If we have a joint probabiliy $p(x, y)$, where each are binary variables having $K$ values, we can compute the marginal probability $p(y)$ as:

$$p(x, y) = p(y|x)p(x) \tag 1$$ $$p(y) = \sum_{x^{*}}p(y|x^{*})p(x^*) \tag 2$$

now say I have many random variables: $x_1, x_2, ... , x_N$, and I want to compute a particular marginal $p(x_a)$. How does one go about doing this naively? Would it be an iterative application of (1) and (2) ?

So, say I have three discrete random variables: $x_1, x_2, x_3$ and I want to get the marginal of $x_2$

$$p(x_1, x_2, x_3) = p(x_2|x_1, x_3)p(x_1, x_3) \tag 3$$ $$p(x_2) = \sum_{x_1}\sum_{x_3}p(x_2|x_1, x_3)p(x_1, x_3) \tag 4$$

if the above is correct, I have to admit that the "meaning" of it is a bit fuzzy. By meaning I mean the steps it is telling me to carry out. My initial thought is to apply (1) and (2) to the second term in (4). Picking which variable I want to marginalize first:

$$p(x_2) = \sum_{x_3}\sum_{x_1}p(x_2 | x_1, x_3)p(x_3|x_1)p(x_1)$$ $$=\sum_{x_3}p(x_2|x_1, x_3)p(x_3) \tag 5$$

the last term in (5) should sum to 1 now leaving $\sum_{x_3}p(x_2|x_1, x_3)$, but now I am confused as I still have of $x_1, x_3$ being conditioned on.

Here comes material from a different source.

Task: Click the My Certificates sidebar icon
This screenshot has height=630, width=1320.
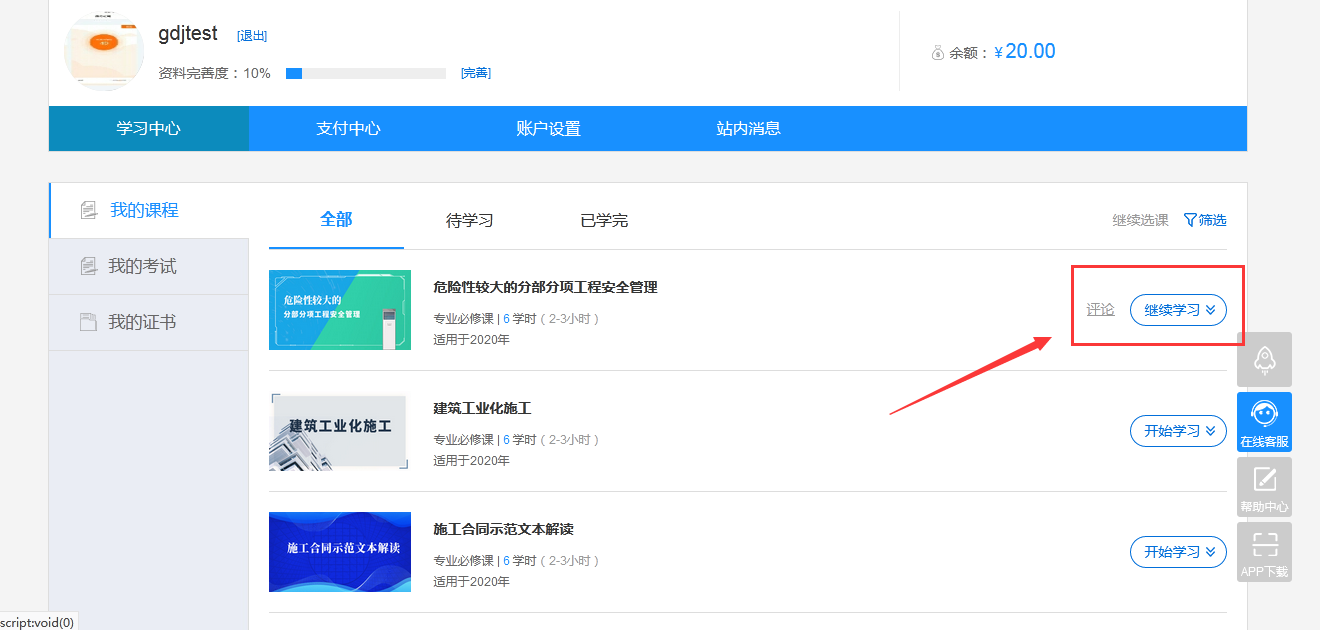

Perhaps the crux of the problem is I am unsure as to what happens with $x_3$ in something like $p(x_2|x_1, x_3)$ as I sum over all $x_3$, does it just drop out and become $p(x_2|x_1)$ ? If so, why?

EDIT:

New insight ... maybe. Say I write (4) as:

$$p(x_2) = \sum_{x_1}\sum_{x_3}p(x_2|x_3, x_1)p(x_1, x_3) \tag 4$$

now I can set $z = x_2|x_3$ and rewrite this as:

$$p(x_2) = \sum_{x_1}\sum_{x_3}p(z, x_1)p(x_1, x_3) \tag 4$$

now I apply (1) and (2) to the second term:

$$p(x_2) = \sum_{x_3}\sum_{x_1}p(z, x_3)p(x_3|x_1)p(x_1)$$

as I sum over $x_1$ I am left with:

$$p(x_2) = \sum_{x_3}p(z, x_1)p(x_3)$$

and I can now substitute $x_2|x_3$ back in place of $z$:

$$p(x_2) = \sum_{x_3}p(x_2|x_3, x_1)p(x_3)$$

oh ... never mind this leaves me with my same issue. So then, is the answer that summing over $x_1$, removes it from $p(x_2|x_3, x_1)$? In which case the result follows pretty straight forwardly

1

There are 1 best solutions below

0
On BEST ANSWER

That last equation should be: $$\begin{align}p(x_2) &= \sum_{x_3}\sum_{x_1}p(x_2 \mid x_1, x_3)p(x_3\mid x_1)p(x_1) \\[1ex]&= \sum_{x_3}\sum_{x_1}p(x_2,x_3\mid x_1)p(x_1)\\[1ex] &=\sum_{x_3}p(x_2,x_3)\\[1ex]&=\sum_{x_3}p(x_2\mid x_3)p(x_3) \tag 5\end{align}$$

Basically, you are marginalising over $x_1$ so it won't appear in the equation.